Abstract

Automatic voice pathology detection systems can effectively help clinicians by enabling objective assessment and diagnosis in early stage of voice pathologies. This paper suggests a novel multi-modal architecture utilizing speech and electroglottography (EGG) signals and investigates their effectiveness in automatic detection of voice pathology. The proposed multi-modal framework combines two parallel Convolutional Neural Networks (CNNs), one for voice signals and the other for EGG signals, to obtain deep features. Classical handcrafted features are also obtained in the same manner.
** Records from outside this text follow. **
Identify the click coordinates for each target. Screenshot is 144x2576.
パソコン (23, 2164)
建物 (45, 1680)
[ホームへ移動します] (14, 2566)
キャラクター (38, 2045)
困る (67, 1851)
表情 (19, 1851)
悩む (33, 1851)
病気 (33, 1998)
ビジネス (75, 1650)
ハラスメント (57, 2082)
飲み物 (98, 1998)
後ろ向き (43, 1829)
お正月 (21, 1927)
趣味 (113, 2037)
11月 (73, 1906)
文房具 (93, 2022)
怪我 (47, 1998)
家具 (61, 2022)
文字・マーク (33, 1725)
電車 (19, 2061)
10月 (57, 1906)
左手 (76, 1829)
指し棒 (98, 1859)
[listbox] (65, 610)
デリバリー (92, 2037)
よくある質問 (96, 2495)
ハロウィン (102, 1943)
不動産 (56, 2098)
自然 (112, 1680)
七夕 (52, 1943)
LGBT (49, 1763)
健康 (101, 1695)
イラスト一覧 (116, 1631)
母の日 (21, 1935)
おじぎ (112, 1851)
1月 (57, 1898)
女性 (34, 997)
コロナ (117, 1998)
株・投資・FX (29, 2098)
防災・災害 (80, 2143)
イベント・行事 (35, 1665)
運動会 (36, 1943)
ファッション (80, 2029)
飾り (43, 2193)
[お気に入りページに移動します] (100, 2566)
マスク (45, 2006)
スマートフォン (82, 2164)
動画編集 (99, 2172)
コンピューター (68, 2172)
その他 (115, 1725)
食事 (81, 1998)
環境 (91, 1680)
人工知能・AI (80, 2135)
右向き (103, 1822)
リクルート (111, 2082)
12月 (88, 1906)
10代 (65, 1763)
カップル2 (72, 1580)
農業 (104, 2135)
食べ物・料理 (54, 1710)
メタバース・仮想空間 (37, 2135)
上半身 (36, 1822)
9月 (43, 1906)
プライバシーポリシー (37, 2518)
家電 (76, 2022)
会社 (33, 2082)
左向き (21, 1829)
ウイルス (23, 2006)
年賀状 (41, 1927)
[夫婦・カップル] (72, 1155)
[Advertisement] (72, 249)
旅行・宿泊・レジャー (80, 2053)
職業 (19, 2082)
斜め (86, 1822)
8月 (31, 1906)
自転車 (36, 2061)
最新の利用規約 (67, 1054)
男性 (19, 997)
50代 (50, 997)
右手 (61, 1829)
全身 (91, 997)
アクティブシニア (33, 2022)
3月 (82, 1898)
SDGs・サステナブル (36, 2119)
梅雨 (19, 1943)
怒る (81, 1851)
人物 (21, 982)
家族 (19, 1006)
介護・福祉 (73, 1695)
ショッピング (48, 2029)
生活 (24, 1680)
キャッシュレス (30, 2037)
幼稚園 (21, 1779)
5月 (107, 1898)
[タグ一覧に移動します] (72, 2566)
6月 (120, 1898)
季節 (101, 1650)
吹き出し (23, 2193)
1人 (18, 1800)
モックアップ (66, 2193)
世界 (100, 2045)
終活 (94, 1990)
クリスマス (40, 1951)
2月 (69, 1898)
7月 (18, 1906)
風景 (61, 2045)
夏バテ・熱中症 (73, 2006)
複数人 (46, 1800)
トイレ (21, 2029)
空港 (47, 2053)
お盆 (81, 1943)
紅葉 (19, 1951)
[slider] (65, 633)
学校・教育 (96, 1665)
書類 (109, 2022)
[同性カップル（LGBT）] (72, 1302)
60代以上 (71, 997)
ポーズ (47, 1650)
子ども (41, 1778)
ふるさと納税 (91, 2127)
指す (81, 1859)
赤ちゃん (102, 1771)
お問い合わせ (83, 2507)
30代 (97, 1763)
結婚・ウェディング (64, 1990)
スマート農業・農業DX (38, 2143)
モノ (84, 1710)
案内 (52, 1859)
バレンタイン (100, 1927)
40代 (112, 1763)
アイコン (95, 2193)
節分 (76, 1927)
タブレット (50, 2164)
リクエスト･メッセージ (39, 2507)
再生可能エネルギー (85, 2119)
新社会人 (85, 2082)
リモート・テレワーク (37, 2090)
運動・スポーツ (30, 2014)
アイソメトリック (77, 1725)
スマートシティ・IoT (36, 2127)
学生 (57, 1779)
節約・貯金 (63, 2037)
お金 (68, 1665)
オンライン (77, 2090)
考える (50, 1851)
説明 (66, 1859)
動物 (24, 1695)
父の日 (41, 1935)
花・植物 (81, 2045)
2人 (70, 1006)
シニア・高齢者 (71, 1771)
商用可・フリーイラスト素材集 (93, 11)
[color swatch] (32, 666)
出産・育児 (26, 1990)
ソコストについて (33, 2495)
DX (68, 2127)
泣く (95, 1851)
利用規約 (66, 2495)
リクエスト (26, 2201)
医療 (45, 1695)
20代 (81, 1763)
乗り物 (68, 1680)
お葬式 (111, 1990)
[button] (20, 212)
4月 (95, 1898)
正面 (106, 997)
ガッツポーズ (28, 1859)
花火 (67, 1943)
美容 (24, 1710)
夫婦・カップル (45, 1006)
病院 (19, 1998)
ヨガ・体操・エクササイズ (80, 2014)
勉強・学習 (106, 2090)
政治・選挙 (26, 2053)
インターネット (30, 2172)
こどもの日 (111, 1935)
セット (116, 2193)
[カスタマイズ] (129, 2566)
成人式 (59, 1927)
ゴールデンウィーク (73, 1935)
These features are then concatenated to obtain a more prominent feature set. In addition, a feature selection method is applied to remove redundant features. Finally, a SVM classifier is utilized to detect the voice pathology. In order to measure the performance of the proposed pathology detection system, various experiments are conducted on Saarbruecken Voice Database (SVD) without excluding any available pathology or sample. The experimental results show that the proposed voice pathology detection method achieves accuracy up to 90.10% using all speech and EGG samples. Also, sensitivity, specificity and F1-score results of 92.9%, 84.6% and 92.57% are obtained, respectively. The proposed method provides better performance than those given in the literature using all SVD samples through cross-validation testing. Hence, it is promising for automatic detection applications of voice pathology.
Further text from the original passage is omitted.